**EXTRACTED TEXT**
········

[SOLVED] Error 500 cluster not ready. Please help

thecharliewahl

New Member
Apr 28, 2023
4
0
1
Hello, I had a cluster, one of the servers disappeared. After that I cant run any of my vms. And inside of the cluster tab the cluster information is grayed out but it still shows that there are two nodes. When I look at the status of Corosync it says "Could not open /etc
corosync/authkey: No such file or directory". I NEED to get the data off of one of the VMs that I use as a nas.
 

Attachments

  • Screenshot 2023-04-27 220845.png
    Screenshot 2023-04-27 220845.png
    89.6 KB · Views: 34
  • Screenshot 2023-04-27 220820.png
    Screenshot 2023-04-27 220820.png
    248.5 KB · Views: 36
Hi,

How did the server disappear? Did you remove it from the cluster?

Can you post the syslog since the issue happened? You can sort the syslog with a specific time/date using journalctl e.g.:
Bash:
journalctl --since "2023-04-28 00:00" --until "2023-04-28 08:45" > /tmp/Syslog.log
You may have to change the date/time in the above command.

Can you also post the output of the bellow commands:

Bash:
ls /etc/pve
ls /etc/pve/nodes
# if the `ls` result that there are files in the above two commands do continue with:
cat /etc/pve/corosync.conf
cat /etc/pve/.members
pveversion -v

qm start 100
 
Hi,

How did the server disappear? Did you remove it from the cluster?

Can you post the syslog since the issue happened? You can sort the syslog with a specific time/date using journalctl e.g.:
Bash:
journalctl --since "2023-04-28 00:00" --until "2023-04-28 08:45" > /tmp/Syslog.log
You may have to change the date/time in the above command.

Can you also post the output of the bellow commands:

Bash:
ls /etc/pve
ls /etc/pve/nodes
# if the `ls` result that there are files in the above two commands do continue with:
cat /etc/pve/corosync.conf
cat /etc/pve/.members
pveversion -v

qm start 100
Hello,

I followed some instructions online on how to remove one from a cluster. ( I have two.)

As for the journalctl it outputs, "/tmp/syslog.log: No such file or directory. When I just run it without date or time it says this, "File is neither a device node, nor regular file, nor executable: /tmp/syslog.log"


1682715913889.png
1682715939318.png
1682715975817.png
1682716051038.png
1682716003232.png
1682716098594.png
 
Last edited:
Hello,

Thank you for the outputs!

Still the syslog is important to narrow down the issue. However, in the cat /etc/pve/.members shows that the only `saturn` node is in a cluster, and the qm start 100 says that there are no quorm in your cluster. Have you tried to restart the corosync and pve-cluster services?
Bash:
systemctl restart corosync.service
systemctl restart pve-cluster.service

You can use `pvecm expected 1` [0] command if you want to start the VM.

[0] https://pve.proxmox.com/pve-docs/pve-admin-guide.html#_quorum
 
I have tried to restart the services. I have now run into a another problem. When I try to log into the shell it says, "TASK ERROR: command '/usr/bin/termproxy 5901 --path /nodes/saturn --perm Sys.Console -- /bin/login -f root' failed: exit code 1"

········

**SOURCE DATA**
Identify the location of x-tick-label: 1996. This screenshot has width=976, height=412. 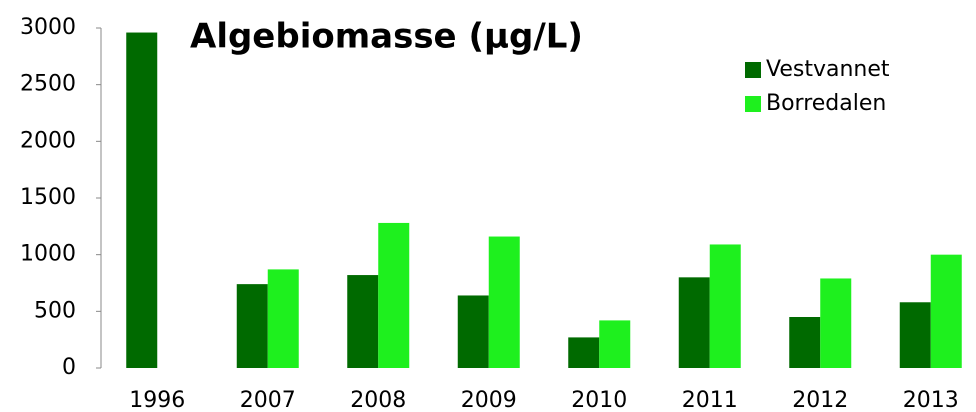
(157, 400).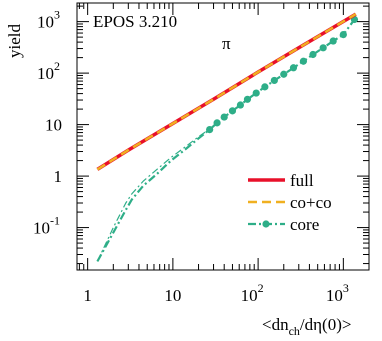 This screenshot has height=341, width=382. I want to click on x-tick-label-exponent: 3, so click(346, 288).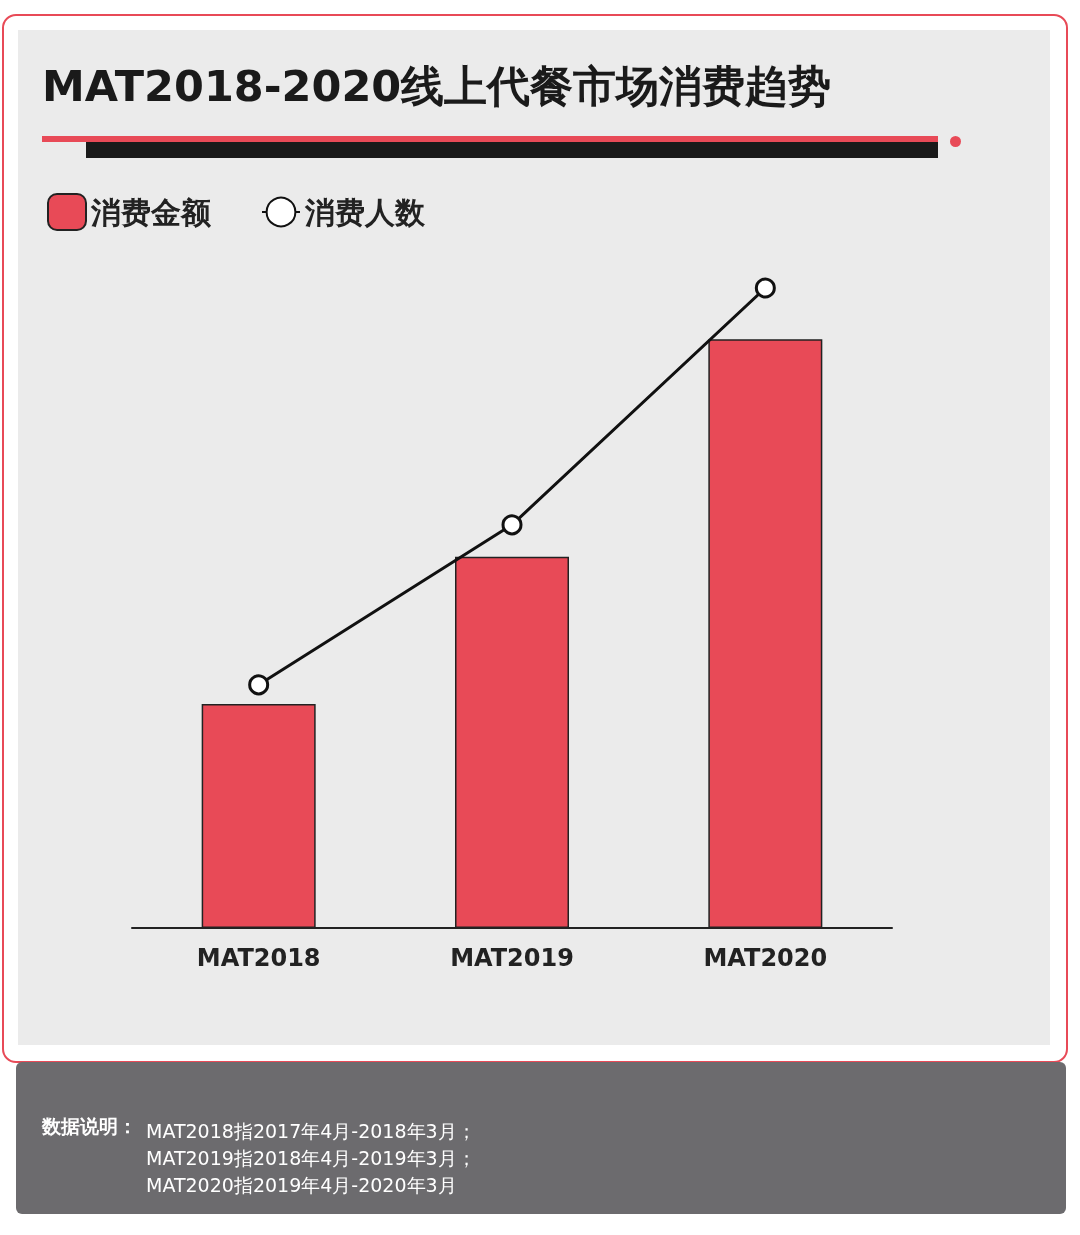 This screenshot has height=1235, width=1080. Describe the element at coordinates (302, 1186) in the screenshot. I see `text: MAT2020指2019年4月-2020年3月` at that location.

········

Reproduce word for word the passage of the cluster-error thread above, from "Still the syslog" up to and including "and pve-cluster services?".

**RESULT OF THE TASK**
Still the syslog is important to narrow down the issue. However, in the cat /etc/pve/.members shows that the only `saturn` node is in a cluster, and the qm start 100 says that there are no quorm in your cluster. Have you tried to restart the corosync and pve-cluster services?